__TASK TO CARRY OUT__
Somewhere below is a line with "Task: Open the Developers footer link" and, later, a line with "This screenshot has width=1379, height=669."; repeat those two lines and all the lines between them, exactly as they are.

__RECORDS TO USE__
+++

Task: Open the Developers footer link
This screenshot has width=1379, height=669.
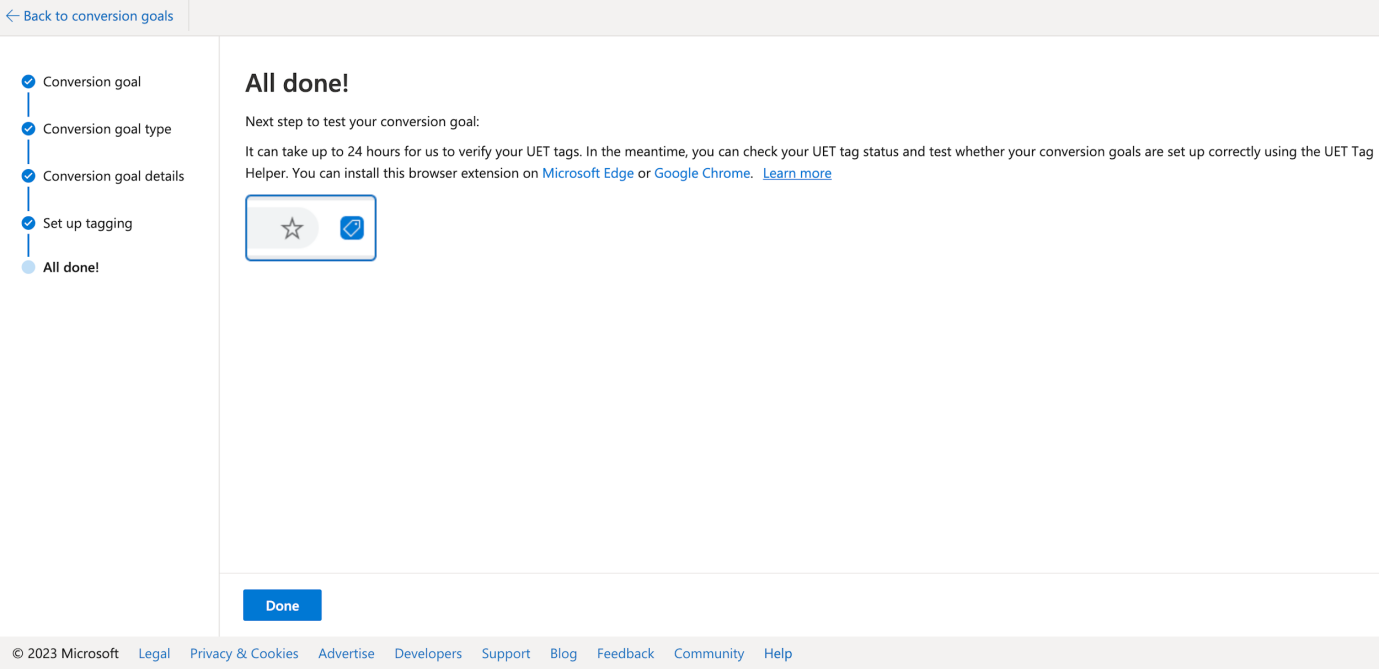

+++

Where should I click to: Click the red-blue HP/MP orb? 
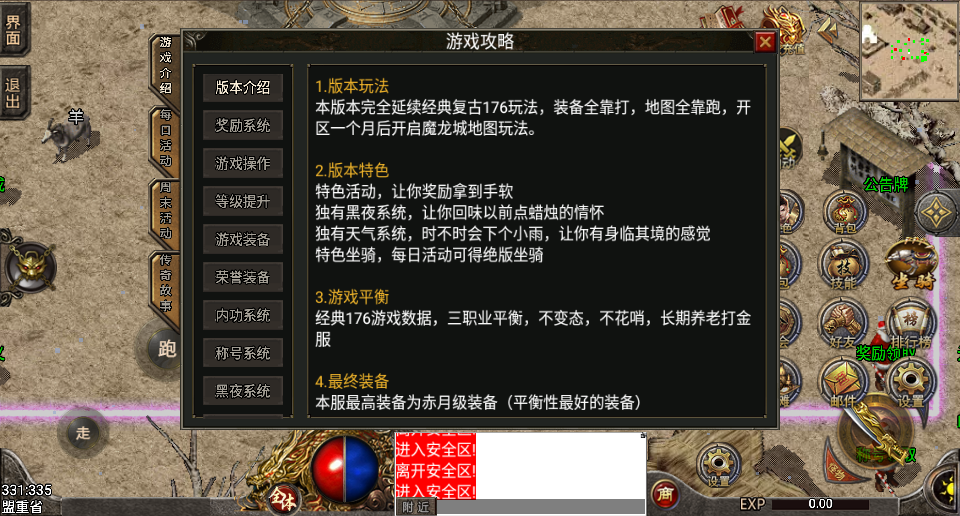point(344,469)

+++

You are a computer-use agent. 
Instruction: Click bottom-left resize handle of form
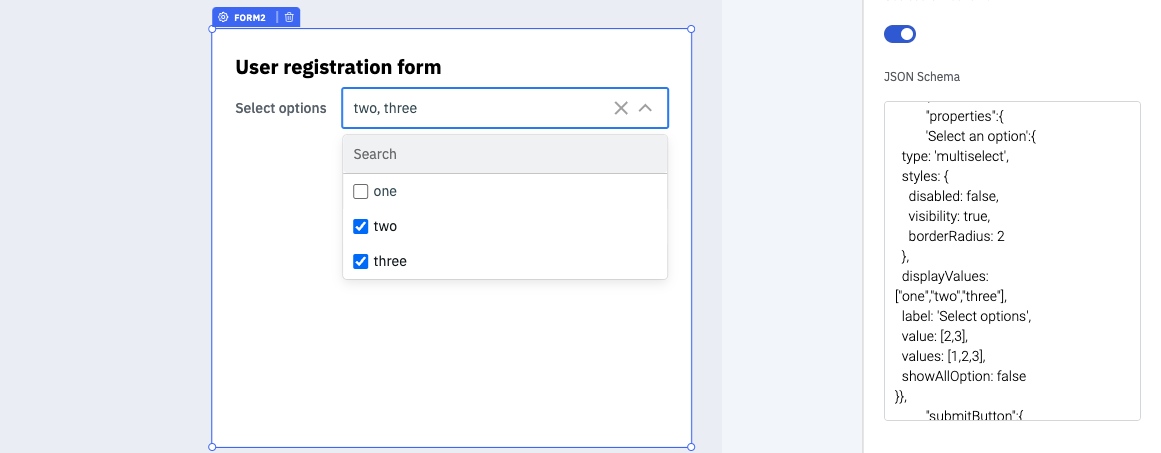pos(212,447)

+++

__EXPECTED ANSWER__
Task: Open the Developers footer link
This screenshot has width=1379, height=669.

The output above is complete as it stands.